[INSTRUCTIONS TO FOLLOW]
Please restate the data word for word, leaving out no line.

[RECORD EXTRACTS]
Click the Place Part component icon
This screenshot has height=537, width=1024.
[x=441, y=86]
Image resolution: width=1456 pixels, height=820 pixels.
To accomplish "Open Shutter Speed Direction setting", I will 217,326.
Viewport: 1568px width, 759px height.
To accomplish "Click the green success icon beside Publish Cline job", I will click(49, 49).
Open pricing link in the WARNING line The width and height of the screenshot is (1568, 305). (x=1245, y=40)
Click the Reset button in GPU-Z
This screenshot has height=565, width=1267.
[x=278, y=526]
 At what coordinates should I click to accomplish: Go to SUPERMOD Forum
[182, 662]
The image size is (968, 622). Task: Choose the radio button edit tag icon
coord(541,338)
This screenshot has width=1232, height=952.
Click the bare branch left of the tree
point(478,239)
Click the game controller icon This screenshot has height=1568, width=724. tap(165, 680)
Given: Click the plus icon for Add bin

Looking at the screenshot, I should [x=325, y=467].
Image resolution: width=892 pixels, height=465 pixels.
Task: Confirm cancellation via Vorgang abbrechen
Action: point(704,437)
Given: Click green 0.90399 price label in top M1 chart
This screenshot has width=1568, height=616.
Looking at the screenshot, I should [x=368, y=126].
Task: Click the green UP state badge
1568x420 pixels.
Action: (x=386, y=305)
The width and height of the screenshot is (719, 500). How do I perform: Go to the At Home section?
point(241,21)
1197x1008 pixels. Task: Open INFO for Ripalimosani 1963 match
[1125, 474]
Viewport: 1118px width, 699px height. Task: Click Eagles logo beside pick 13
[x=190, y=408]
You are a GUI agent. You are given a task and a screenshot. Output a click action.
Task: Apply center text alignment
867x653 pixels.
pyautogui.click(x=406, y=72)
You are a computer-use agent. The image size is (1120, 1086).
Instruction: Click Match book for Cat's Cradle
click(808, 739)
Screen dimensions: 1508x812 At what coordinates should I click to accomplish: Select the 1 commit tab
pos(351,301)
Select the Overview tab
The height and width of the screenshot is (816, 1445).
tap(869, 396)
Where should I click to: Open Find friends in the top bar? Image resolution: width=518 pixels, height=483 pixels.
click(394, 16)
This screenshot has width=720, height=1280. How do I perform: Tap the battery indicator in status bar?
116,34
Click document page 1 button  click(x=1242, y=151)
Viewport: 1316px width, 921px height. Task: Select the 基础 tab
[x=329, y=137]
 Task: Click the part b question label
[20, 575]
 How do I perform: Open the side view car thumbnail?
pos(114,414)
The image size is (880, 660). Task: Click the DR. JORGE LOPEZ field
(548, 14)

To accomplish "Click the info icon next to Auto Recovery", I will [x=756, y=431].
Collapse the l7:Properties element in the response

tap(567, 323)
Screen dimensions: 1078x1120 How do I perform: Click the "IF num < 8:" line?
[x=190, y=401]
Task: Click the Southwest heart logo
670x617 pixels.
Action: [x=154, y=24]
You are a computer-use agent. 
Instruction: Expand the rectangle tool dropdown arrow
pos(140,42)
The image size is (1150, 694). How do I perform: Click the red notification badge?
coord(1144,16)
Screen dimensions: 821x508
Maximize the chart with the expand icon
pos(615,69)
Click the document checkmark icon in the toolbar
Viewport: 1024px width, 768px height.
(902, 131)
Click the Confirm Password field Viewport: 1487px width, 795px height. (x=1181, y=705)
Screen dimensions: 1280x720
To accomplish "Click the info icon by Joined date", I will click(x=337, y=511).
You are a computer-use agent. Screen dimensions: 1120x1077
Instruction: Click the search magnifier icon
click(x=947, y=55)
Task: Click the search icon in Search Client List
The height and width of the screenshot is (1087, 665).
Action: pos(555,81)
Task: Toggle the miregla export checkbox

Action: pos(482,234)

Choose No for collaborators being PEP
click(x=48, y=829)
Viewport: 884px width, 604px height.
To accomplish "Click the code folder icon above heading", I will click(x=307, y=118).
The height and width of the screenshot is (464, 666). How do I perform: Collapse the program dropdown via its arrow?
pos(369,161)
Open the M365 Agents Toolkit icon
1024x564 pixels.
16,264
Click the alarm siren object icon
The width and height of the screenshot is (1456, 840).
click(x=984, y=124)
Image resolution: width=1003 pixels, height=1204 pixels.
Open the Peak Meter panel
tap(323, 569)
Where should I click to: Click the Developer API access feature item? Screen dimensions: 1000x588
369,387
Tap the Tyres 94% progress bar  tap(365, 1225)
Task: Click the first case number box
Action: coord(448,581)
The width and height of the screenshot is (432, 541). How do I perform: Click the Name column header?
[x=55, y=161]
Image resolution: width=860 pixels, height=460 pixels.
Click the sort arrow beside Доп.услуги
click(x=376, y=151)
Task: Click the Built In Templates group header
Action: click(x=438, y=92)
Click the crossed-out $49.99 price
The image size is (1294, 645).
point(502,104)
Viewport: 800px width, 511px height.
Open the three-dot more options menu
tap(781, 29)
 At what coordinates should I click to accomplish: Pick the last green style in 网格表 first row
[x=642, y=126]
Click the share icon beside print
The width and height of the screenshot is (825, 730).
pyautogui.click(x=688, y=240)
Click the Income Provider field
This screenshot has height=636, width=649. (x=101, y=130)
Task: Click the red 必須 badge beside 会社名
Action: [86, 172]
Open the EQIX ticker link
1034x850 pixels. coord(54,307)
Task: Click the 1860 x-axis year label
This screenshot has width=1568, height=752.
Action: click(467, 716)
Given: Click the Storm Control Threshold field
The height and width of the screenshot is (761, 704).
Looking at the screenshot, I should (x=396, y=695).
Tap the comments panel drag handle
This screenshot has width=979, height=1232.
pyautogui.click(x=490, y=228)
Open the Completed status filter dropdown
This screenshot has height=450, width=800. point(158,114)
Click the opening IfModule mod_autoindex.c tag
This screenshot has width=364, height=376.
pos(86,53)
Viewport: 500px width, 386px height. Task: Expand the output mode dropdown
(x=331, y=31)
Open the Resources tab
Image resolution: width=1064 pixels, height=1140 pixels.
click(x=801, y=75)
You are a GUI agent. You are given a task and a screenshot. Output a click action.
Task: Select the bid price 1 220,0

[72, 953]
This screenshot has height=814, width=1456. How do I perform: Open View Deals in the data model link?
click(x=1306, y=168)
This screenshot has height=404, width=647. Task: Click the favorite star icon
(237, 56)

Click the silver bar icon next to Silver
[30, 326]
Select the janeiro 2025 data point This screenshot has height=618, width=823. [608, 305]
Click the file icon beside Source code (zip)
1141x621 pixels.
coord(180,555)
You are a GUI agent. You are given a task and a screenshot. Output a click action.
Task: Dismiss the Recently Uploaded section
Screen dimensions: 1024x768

[WRITTEN ANSWER]
Click the Place Part component icon
This screenshot has height=537, width=1024.
[x=441, y=86]
Image resolution: width=1456 pixels, height=820 pixels.
To accomplish "Open Shutter Speed Direction setting", I will 217,326.
Viewport: 1568px width, 759px height.
To accomplish "Click the green success icon beside Publish Cline job", I will click(49, 49).
Open pricing link in the WARNING line The width and height of the screenshot is (1568, 305). (x=1245, y=40)
Click the Reset button in GPU-Z
This screenshot has height=565, width=1267.
[x=278, y=526]
 At what coordinates should I click to accomplish: Go to SUPERMOD Forum
[182, 662]
The image size is (968, 622). Task: Choose the radio button edit tag icon
coord(541,338)
This screenshot has width=1232, height=952.
Click the bare branch left of the tree
point(478,239)
Click the game controller icon This screenshot has height=1568, width=724. tap(165, 680)
Given: Click the plus icon for Add bin

Looking at the screenshot, I should [x=325, y=467].
Image resolution: width=892 pixels, height=465 pixels.
Task: Confirm cancellation via Vorgang abbrechen
Action: point(704,437)
Given: Click green 0.90399 price label in top M1 chart
This screenshot has width=1568, height=616.
Looking at the screenshot, I should [x=368, y=126].
Task: Click the green UP state badge
1568x420 pixels.
Action: (x=386, y=305)
The width and height of the screenshot is (719, 500). How do I perform: Go to the At Home section?
point(241,21)
1197x1008 pixels. Task: Open INFO for Ripalimosani 1963 match
[1125, 474]
Viewport: 1118px width, 699px height. Task: Click Eagles logo beside pick 13
[x=190, y=408]
You are a GUI agent. You are given a task and a screenshot. Output a click action.
Task: Apply center text alignment
867x653 pixels.
pyautogui.click(x=406, y=72)
You are a computer-use agent. The image size is (1120, 1086).
Instruction: Click Match book for Cat's Cradle
click(808, 739)
Screen dimensions: 1508x812 At what coordinates should I click to accomplish: Select the 1 commit tab
pos(351,301)
Select the Overview tab
The height and width of the screenshot is (816, 1445).
tap(869, 396)
Where should I click to: Open Find friends in the top bar? Image resolution: width=518 pixels, height=483 pixels.
click(394, 16)
This screenshot has width=720, height=1280. How do I perform: Tap the battery indicator in status bar?
116,34
Click document page 1 button  click(x=1242, y=151)
Viewport: 1316px width, 921px height. Task: Select the 基础 tab
[x=329, y=137]
 Task: Click the part b question label
[20, 575]
 How do I perform: Open the side view car thumbnail?
pos(114,414)
The image size is (880, 660). Task: Click the DR. JORGE LOPEZ field
(548, 14)

To accomplish "Click the info icon next to Auto Recovery", I will [x=756, y=431].
Collapse the l7:Properties element in the response

tap(567, 323)
Screen dimensions: 1078x1120 How do I perform: Click the "IF num < 8:" line?
[x=190, y=401]
Task: Click the Southwest heart logo
670x617 pixels.
Action: [x=154, y=24]
You are a computer-use agent. 
Instruction: Expand the rectangle tool dropdown arrow
pos(140,42)
The image size is (1150, 694). How do I perform: Click the red notification badge?
coord(1144,16)
Screen dimensions: 821x508
Maximize the chart with the expand icon
pos(615,69)
Click the document checkmark icon in the toolbar
Viewport: 1024px width, 768px height.
(902, 131)
Click the Confirm Password field Viewport: 1487px width, 795px height. (x=1181, y=705)
Screen dimensions: 1280x720
To accomplish "Click the info icon by Joined date", I will click(x=337, y=511).
You are a computer-use agent. Screen dimensions: 1120x1077
Instruction: Click the search magnifier icon
click(x=947, y=55)
Task: Click the search icon in Search Client List
The height and width of the screenshot is (1087, 665).
Action: pos(555,81)
Task: Toggle the miregla export checkbox

Action: pos(482,234)

Choose No for collaborators being PEP
click(x=48, y=829)
Viewport: 884px width, 604px height.
To accomplish "Click the code folder icon above heading", I will click(x=307, y=118).
The height and width of the screenshot is (464, 666). How do I perform: Collapse the program dropdown via its arrow?
pos(369,161)
Open the M365 Agents Toolkit icon
1024x564 pixels.
16,264
Click the alarm siren object icon
The width and height of the screenshot is (1456, 840).
click(x=984, y=124)
Image resolution: width=1003 pixels, height=1204 pixels.
Open the Peak Meter panel
tap(323, 569)
Where should I click to: Click the Developer API access feature item? Screen dimensions: 1000x588
369,387
Tap the Tyres 94% progress bar  tap(365, 1225)
Task: Click the first case number box
Action: coord(448,581)
The width and height of the screenshot is (432, 541). How do I perform: Click the Name column header?
[x=55, y=161]
Image resolution: width=860 pixels, height=460 pixels.
Click the sort arrow beside Доп.услуги
click(x=376, y=151)
Task: Click the Built In Templates group header
Action: click(x=438, y=92)
Click the crossed-out $49.99 price
The image size is (1294, 645).
point(502,104)
Viewport: 800px width, 511px height.
Open the three-dot more options menu
tap(781, 29)
 At what coordinates should I click to accomplish: Pick the last green style in 网格表 first row
[x=642, y=126]
Click the share icon beside print
The width and height of the screenshot is (825, 730).
pyautogui.click(x=688, y=240)
Click the Income Provider field
This screenshot has height=636, width=649. (x=101, y=130)
Task: Click the red 必須 badge beside 会社名
Action: [86, 172]
Open the EQIX ticker link
1034x850 pixels. coord(54,307)
Task: Click the 1860 x-axis year label
This screenshot has width=1568, height=752.
Action: click(467, 716)
Given: Click the Storm Control Threshold field
The height and width of the screenshot is (761, 704).
Looking at the screenshot, I should (x=396, y=695).
Tap the comments panel drag handle
This screenshot has width=979, height=1232.
pyautogui.click(x=490, y=228)
Open the Completed status filter dropdown
This screenshot has height=450, width=800. point(158,114)
Click the opening IfModule mod_autoindex.c tag
This screenshot has width=364, height=376.
pos(86,53)
Viewport: 500px width, 386px height. Task: Expand the output mode dropdown
(x=331, y=31)
Open the Resources tab
Image resolution: width=1064 pixels, height=1140 pixels.
click(x=801, y=75)
You are a GUI agent. You are given a task and a screenshot. Output a click action.
Task: Select the bid price 1 220,0

[72, 953]
This screenshot has height=814, width=1456. How do I perform: Open View Deals in the data model link?
click(x=1306, y=168)
This screenshot has height=404, width=647. Task: Click the favorite star icon
(237, 56)

Click the silver bar icon next to Silver
[30, 326]
Select the janeiro 2025 data point This screenshot has height=618, width=823. [608, 305]
Click the file icon beside Source code (zip)
1141x621 pixels.
coord(180,555)
You are a GUI agent. You are given a task and a screenshot. Output a click action.
Task: Dismiss the Recently Uploaded section
Screen dimensions: 1024x768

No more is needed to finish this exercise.